Access to Justice in South Africa

Access to justice is a cornerstone of good governance and sustainable development,[1] underpinned by Section 9 of the South African Constitution,[2] which enshrines equality and anti-discrimination to ensure equal justice for all. It aligns with the United Nations Sustainable Development Goal 16, advocating for transparent and accessible justice at all levels.[3] Such aspirations necessitate a comprehensive reform of the justice system to cater to every individual, irrespective of socioeconomic status, through legal remedies, protection, and the evaluation of dispute resolution mechanisms.[4] ​ However, the reality of justice access in South Africa is complicated by numerous barriers, including poverty, marginalisation, gender bias, and racial discrimination.[5] These barriers expose people to varying degrees of injustice.[6]It is further compounded by issues like limited legal awareness, inadequate legal aid, and delays in justice administration, all of which hinder the theoretical accessibility of justice.[7] ​ Given these challenges and the crucial role of justice in empowering individuals to challenge injustices and partake in legal processes, there is a pressing need for a critical reassessment of the prevailing assumptions about access to justice.[8] This revaluation is essential, especially considering the high levels of inequality that affect South Africans’ experiences with justice.

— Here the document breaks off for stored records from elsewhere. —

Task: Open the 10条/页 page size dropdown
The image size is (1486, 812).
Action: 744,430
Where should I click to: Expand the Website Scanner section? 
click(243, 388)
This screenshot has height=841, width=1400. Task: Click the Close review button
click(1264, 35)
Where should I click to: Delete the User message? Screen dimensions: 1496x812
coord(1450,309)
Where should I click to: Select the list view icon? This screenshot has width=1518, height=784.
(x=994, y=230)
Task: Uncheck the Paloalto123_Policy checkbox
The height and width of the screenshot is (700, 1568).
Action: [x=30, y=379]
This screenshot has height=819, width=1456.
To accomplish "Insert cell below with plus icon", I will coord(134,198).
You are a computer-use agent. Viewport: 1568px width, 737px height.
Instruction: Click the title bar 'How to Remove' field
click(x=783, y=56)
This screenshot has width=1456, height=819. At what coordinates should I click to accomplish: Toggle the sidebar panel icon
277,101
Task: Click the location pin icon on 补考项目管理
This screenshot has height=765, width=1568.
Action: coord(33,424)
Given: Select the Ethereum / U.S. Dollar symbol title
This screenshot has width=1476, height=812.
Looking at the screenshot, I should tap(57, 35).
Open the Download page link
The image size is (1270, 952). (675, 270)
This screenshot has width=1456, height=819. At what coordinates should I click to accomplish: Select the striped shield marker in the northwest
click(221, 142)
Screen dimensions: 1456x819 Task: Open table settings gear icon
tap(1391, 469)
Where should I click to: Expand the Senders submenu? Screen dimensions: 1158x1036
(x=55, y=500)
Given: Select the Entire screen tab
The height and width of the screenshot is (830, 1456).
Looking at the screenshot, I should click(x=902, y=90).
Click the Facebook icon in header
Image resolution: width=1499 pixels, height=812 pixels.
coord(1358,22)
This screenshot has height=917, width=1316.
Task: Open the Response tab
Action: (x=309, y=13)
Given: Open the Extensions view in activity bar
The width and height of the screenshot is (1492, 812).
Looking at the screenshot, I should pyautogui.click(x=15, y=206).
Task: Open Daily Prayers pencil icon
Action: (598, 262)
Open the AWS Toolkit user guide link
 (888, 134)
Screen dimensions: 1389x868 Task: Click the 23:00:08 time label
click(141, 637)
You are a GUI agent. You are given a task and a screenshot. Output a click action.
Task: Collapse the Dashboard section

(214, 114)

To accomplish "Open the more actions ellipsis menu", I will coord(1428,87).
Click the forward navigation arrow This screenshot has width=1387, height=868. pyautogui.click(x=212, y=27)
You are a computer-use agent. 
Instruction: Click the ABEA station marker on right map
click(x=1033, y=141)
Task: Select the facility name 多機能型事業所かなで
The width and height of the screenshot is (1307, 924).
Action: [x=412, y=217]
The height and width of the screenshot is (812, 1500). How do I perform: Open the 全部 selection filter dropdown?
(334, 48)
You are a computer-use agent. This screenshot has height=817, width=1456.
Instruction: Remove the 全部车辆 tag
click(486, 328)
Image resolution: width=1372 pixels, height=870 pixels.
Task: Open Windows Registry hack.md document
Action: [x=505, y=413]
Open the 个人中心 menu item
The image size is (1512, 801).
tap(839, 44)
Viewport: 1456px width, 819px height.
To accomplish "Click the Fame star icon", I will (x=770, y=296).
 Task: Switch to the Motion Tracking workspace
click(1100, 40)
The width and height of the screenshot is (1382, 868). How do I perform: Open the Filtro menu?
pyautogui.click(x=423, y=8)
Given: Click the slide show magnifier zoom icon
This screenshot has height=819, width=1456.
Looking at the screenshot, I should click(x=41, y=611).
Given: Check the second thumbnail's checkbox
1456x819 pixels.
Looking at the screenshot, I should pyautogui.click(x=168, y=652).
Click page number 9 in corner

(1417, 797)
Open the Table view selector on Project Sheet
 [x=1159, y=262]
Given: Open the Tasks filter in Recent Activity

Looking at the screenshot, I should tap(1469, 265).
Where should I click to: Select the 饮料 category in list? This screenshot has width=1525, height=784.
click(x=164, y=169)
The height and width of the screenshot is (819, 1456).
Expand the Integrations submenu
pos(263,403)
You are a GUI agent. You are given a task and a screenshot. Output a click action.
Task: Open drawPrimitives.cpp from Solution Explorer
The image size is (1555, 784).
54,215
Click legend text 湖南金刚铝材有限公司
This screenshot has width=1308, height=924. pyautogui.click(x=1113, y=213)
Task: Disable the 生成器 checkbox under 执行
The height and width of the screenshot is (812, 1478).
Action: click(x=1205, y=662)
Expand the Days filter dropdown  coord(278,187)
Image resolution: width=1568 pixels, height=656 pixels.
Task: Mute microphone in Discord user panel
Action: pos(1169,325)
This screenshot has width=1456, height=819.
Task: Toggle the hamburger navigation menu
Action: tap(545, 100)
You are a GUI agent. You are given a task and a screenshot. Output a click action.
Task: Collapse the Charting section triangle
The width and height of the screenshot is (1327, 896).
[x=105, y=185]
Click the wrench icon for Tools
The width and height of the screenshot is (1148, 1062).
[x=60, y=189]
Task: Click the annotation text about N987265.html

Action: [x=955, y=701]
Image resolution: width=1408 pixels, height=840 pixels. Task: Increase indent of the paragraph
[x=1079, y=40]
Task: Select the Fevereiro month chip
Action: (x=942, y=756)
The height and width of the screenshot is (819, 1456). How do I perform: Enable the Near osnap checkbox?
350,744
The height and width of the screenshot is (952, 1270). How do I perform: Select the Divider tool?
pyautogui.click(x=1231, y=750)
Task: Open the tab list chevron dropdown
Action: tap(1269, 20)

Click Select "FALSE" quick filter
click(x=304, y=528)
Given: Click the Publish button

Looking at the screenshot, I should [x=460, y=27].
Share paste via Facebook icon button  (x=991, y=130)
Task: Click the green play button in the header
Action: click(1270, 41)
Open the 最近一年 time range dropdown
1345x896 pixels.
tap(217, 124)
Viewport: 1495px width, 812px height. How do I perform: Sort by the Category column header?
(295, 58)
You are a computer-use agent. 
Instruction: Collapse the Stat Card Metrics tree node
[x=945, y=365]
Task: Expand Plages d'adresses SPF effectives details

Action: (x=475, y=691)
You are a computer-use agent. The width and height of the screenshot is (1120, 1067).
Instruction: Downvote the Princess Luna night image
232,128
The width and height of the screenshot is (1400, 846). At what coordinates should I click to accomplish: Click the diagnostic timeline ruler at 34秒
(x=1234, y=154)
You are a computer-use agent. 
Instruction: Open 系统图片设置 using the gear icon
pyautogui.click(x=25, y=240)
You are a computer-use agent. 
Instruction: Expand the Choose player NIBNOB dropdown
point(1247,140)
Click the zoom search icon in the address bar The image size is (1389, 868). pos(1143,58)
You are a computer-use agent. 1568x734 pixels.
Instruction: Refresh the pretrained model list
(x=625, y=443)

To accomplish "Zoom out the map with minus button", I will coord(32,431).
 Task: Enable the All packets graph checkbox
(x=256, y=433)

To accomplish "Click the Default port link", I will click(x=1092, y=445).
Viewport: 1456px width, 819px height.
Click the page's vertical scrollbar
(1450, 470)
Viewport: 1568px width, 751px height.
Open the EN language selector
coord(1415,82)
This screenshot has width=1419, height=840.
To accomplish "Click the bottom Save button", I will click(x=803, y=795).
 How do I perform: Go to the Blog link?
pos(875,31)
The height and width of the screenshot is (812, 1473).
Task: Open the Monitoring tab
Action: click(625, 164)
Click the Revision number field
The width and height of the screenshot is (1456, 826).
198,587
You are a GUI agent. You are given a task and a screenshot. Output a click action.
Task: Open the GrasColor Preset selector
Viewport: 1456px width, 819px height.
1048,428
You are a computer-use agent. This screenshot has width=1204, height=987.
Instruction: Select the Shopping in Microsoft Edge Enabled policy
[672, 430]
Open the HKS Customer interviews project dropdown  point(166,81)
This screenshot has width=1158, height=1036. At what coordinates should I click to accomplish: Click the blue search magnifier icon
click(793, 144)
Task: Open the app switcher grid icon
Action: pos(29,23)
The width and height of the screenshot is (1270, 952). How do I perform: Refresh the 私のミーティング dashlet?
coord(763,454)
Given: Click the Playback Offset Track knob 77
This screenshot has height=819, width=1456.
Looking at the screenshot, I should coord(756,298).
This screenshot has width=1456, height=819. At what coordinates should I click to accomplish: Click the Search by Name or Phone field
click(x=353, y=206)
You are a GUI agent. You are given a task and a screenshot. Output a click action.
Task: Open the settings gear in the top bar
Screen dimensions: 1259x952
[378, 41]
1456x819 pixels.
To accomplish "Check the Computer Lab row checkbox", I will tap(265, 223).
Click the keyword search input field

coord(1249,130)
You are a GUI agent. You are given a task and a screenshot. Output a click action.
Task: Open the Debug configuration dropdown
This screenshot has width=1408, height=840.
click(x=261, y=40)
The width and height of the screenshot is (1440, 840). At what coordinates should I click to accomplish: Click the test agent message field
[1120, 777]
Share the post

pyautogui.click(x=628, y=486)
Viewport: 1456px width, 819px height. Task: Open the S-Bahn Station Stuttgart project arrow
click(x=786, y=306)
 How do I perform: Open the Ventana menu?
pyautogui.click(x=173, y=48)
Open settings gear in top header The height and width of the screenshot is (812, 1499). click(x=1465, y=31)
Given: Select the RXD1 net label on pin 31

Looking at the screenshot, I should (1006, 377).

[1] F Fagbemi and others ‘Interconnections between governance and socioeconomic conditions: Understanding the challenges in sub-Saharan Africa’ (2021) Regional Sustainability 337 at 338.

[2] Constitution of the Republic of South Africa, 1996.

[3] KR Hope Sr ‘Peace, justice and inclusive institutions: overcoming challenges to the implementation of Sustainable Development Goal 16’ (2020) 32 Global Change, Peace & Security 57 at 62. 

[4] A call for reform is well evidenced in the literature, by the OECD, UN and various bodies working towards equitable justice in line with SDG 16, see for instance the Task Force on Justice ‘Justice for all – Final report’ (2019) (accessed 10 March 2024); World Justice Project ‘Measuring the justice gap’ (2019) (accessed 10 March 2024); The Hague Institute for Innovation of Law ‘Charging for justice 16.3 trend report’ (2020) 10 March 2024).

[5] Para 8-9 in Soobramoney v Minister of Health 1997 12 BCLR 1696 (CC). 

[6] J Brankovic and others Violence, inequality and transformation: Apartheid survivors on South Africa's ongoing transition (2020). Also see P Gready & R Simon From transitional to transformative justice (2019).

[7] M Nyenti ‘Access to justice in the South African social security system: Towards a conceptual approach’ (2013) 46 De Jure 901; L Greenbaum ‘Access to justice for all: A reality or unfulfilled expectations?’ (2020) 53 De Jure 248.

[8] South African Law Reform Commission ‘Investigation into legal fees’ Issue Paper 36 (2019). 

Access to justicecs is deeply embedded in centuries of political, philosophical, and policy discussions, advocating for the right of every individual to claim their due rights and entitlements, extending well beyond the confines of the traditional legal system.